Por Mario Góngora H.
El valor es la resistencia al miedo; es el domino del miedo pudiendo actuar a pesar de él, porque consideramos que hay algo más importante, más allá de todo temor. Es defender lo que sabemos que es correcto, a pesar de las consecuencias. Tomar una postura definida con lo que nuestra intuición y conciencia nos dicen que está bien, es tener valor.
La contraparte de ser valerosos es la cobardía, que es la que apaga nuestro espíritu, pues en nuestra relación con el mundo todos los problemas se dividen en dos partes: lo que podemos solucionar y aquello que al estar fuera de nuestro dominio, nos es imposible hacer algo al respecto. Existen cosas que definitivamente no podemos solucionar…o al menos eso pensamos. David pudo vencer a Goliat el gigante guerrero, a pesar de que él, David, era solo un pastor. Combatió a su formidable enemigo con una onda y una piedra, arma que conocía bien, por muy despreciable e inútil que pareciera.
El tener valor nos enseña a defender todo aquello que vale la pena, a pesar del riesgo, pues la fortaleza interior guiada por una conciencia recta nos puede llevar más allá de lo que imaginamos. El hombre de corazón valiente usa las armas que tiene y triunfa. No necesita de las armas de los poderosos. No necesita ni de la armadura ni de la espada de un Goliat para poder vencerlo. Lo que realmente cuenta no son ni la adversidad ni las calamidades a las que hemos estado expuestos, sino qué hemos hecho cada uno para combatirlas.

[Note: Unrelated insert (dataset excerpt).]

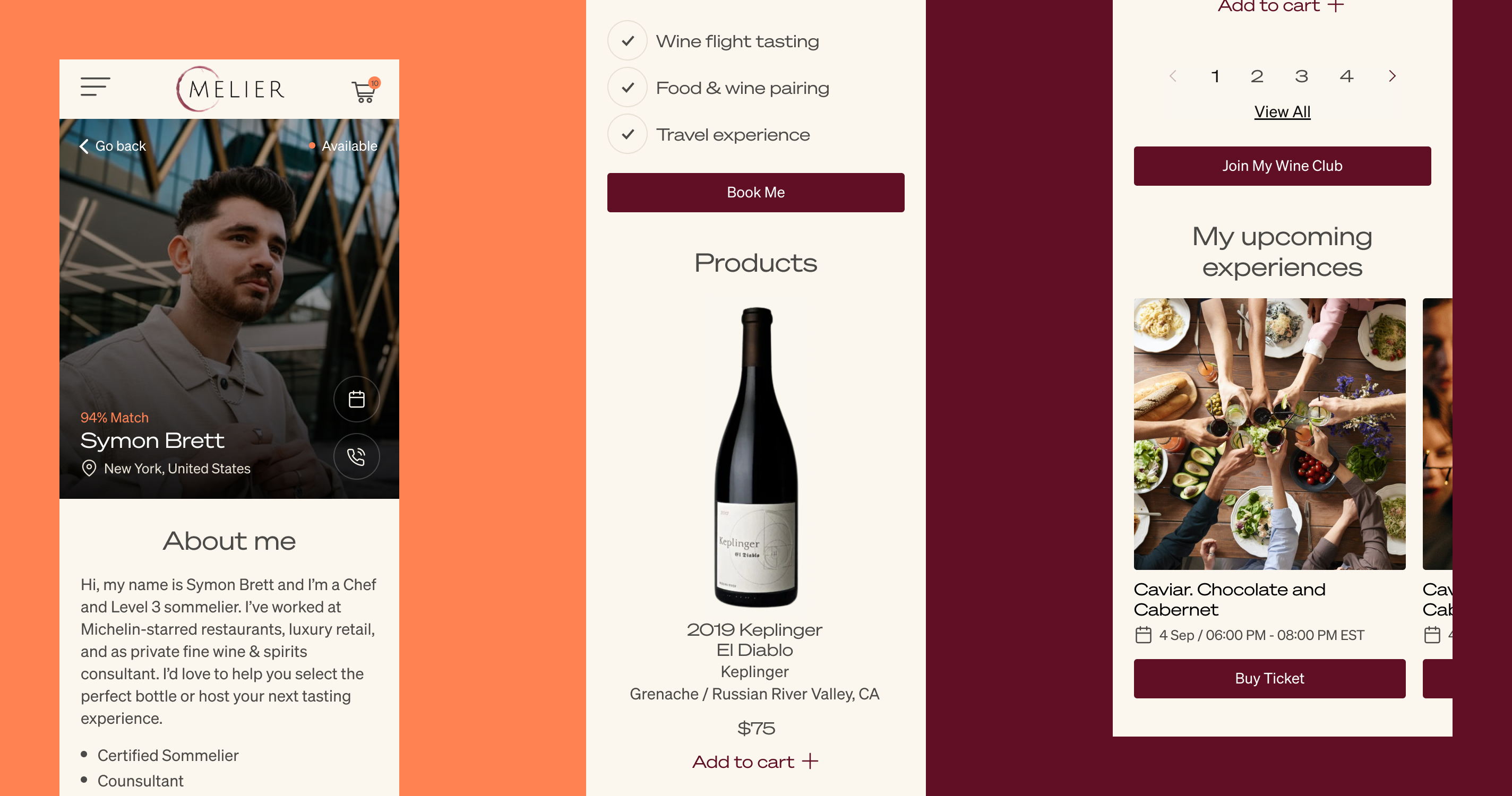Open the Keplinger El Diablo bottle image

click(x=755, y=457)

No es ninguna desgracia intentar algo varias veces y fracasar. Lo que sí lo es, es permanecer caídos y qué tan duro nos esforzamos para solucionar los problemas a los que nos enfrentamos. Es importante poder decir que al menos lo intentamos y no nos mantuvimos solo a la expectativa.
Cada amanecer es una nueva oportunidad para hacer las cosas bien. Podemos iniciar el día haciendo algo bueno y mejor; probando cosas nuevas, reconociendo los fracasos que hemos tenido pero teniendo el valor de reconocerlos y aprender de ellos.
Decir que no podemos solucionar los problemas que tiene nuestra sociedad es una cobardía, pero peor es decir que no queremos hacerlo. Eso es traicionarnos a nosotros mismos, a nuestra familia y a la patria. Quizá la más dura lucha a la que nos enfrentamos es a la de nuestro propio desaliento.
El tener valentía es uno de los valores universales que nos enseña a defender lo que vale la pena, y el mundo sabrá reconocer al hombre que se atreve a luchar por lo que es correcto. La fortaleza espiritual conducida por una conciencia recta nos puede llevar más lejos de lo que podemos imaginar. Pero tener valor no es fácil, pues significa afrontar las consecuencias, la muerte inclusive, pero es la diferencia entre hundirse o seguir nadando.
Para tener valor solamente es necesario tener una voluntad firme y convencimiento de lo correcto de nuestras acciones. Volver la vista hacia la luz y cumpliendo nuestra misión como hombres entre los hombres es el camino. La valentía hace que las personas ordinarias puedan obtener resultados extraordinarios.